Most of us have a list in our heads of things we want to improve on.
I want to eat healthier, lift more at the gym, get better at marketing, and even just within the world of musical instruments, I’d like to get better at guitar, bass guitar, keyboard, and drums.
I often find myself committing to focusing on certain goals. I’ll be consistent for a short period of time, but then fall back on my old habits. It’s hard making permanent changes in habit.
If you’re trying to get good at too many things, it’s hard to get great at any of them.
To create long-term habits, you have figure out how to be consistent. I know that seems overly obvious and simplistic, but how can we do that?
Research shows that you are 2-3 times more likely to stick with your habits if you make a specific plan for when, where, and how you will perform the behavior.

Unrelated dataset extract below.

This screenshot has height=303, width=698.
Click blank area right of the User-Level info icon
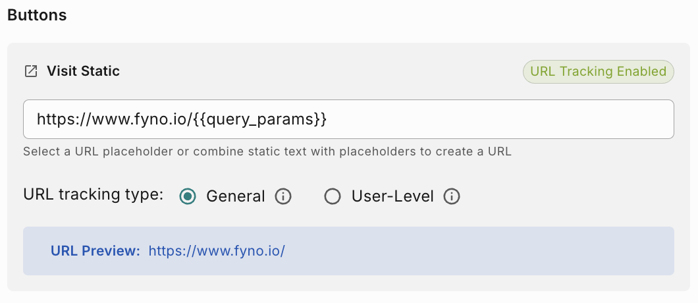(x=566, y=196)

When it comes to practicing guitar, our goal should be to come up with a consistent plan where we state the time and place to practice. For example,“During the next month, I will practice guitar at 8:00 pm for at least 20 minutes in my bedroom”.
Research also shows that writing this down and putting it on a calendar greatly increases the likelihood you’ll stick with the schedule. I prefer using actual paper and a physical calendar for this type of thing, compared to using an app on your phone. We typically have too many apps on our phone, and too many things fighting for our attention. It’s too easy to just ignore the app and never complete the task.
This simple technique has been shown to greatly increase the odds that people will stick with things such as exercising, stopping smoking, and studying.
The other key to this is to focus on one specific goal at a time.
Research also shows that people who try to use this technique for multiple goals at a time (such saying “I’m going to practice guitar an hour a day, exercise a half hour a day, drink 8 glasses of water every day, and write an hour a day”) ended up being less committed – and do not have the same likelihood of succeeding.
When you try to start a new habit, it takes conscious effort to remember to do it. We all have a lot of different things going in our lives. If you try to do too many new things consistently, you typically end up getting overwhelmed and don’t do any of them.
After a while though, you develop a pattern, and doing the task you set out to do becomes easier and easier. It eventually becomes mindless; you just do it.
When you begin practicing a new habit it requires a lot of conscious effort to remember to do it. After awhile, however, the pattern of behavior becomes easier. Eventually, your new habit becomes a normal routine and the process is more or less mindless and automatic.
This only occurs as the result of lots of repetition and practice.
When you start, you need to put in a conscious effort to do the task (in our case, practicing guitar). After around 30 days, the habit becomes pretty routine. After 60 days, the process becomes automatic. Multiple studies have shown that it takes an average of 66 days for a habit to become automatic, but it can often be much faster than that.
In summary, the best way to make positive changes in your life if not by changing many parts of your life at the same time. It is focusing on one specific habit, and working on it until you master it.
Keep focused in the practice room.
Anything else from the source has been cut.